3 – Ancora San Pietroburgo 2017, intervista a due di Megan Kelly a Vladimir Putin.

Sotto titoli in inglese. L’andazzo è simile a quello del primo video, con qualche spunto in più. Ad esempio, con l’ultima domanda l’intervistatrice riconosce la grandissima popolarità interna del leader russo che lei stessa ha potuto constatare nei suoi giorni di presenza a San Pietroburgo.
Putin risponde che sta “semplicemente” facendo l’interesse del suo paese e del popolo russo  (certamente anche il suo personale, aggiungo io), alla cui storia si sente orgogliosamente attaccato.

Il succo della questione

Potete anche pensare che le dichiarazioni di Putin siano tutta spazzatura (bullshit, all’americana), io penso proprio di no.
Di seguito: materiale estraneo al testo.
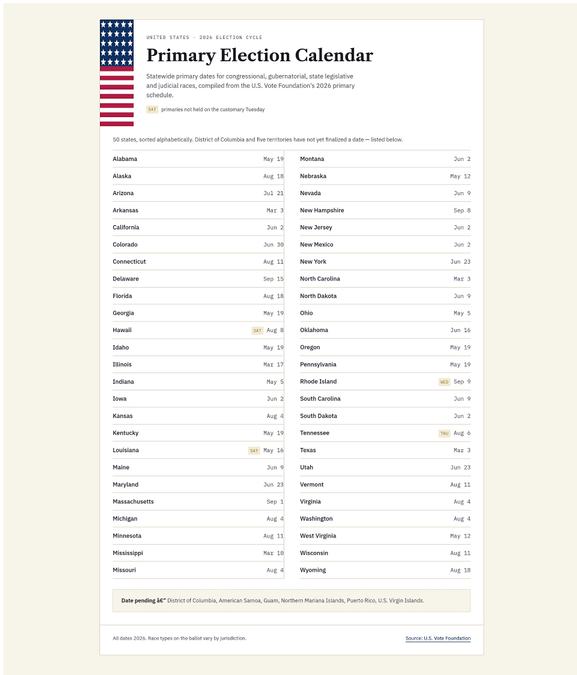
Task: Select the Alabama row
Action: pyautogui.click(x=198, y=159)

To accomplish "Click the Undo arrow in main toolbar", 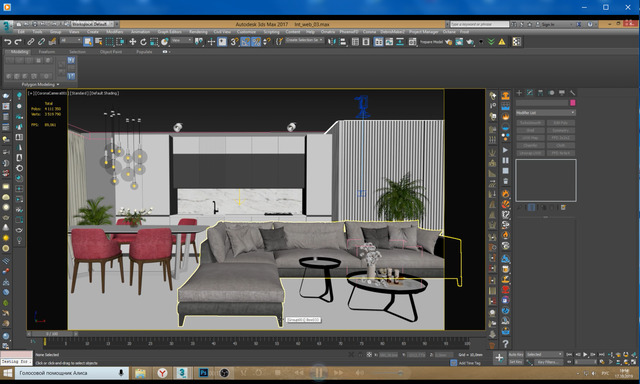I will (x=7, y=42).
E mi sorge quindi spontanea la domanda: in Italia, da quanto tempo non abbiamo leader che abbiano a cuore anche l’interesse del paese (senza escludere, entro certi limiti, il loro) e che non siano dei “Signorsì signor Presidente americano” e dei  “Signorsì Frau Merkel”? Cari concittadini italiani, cominciamo a scuoterci???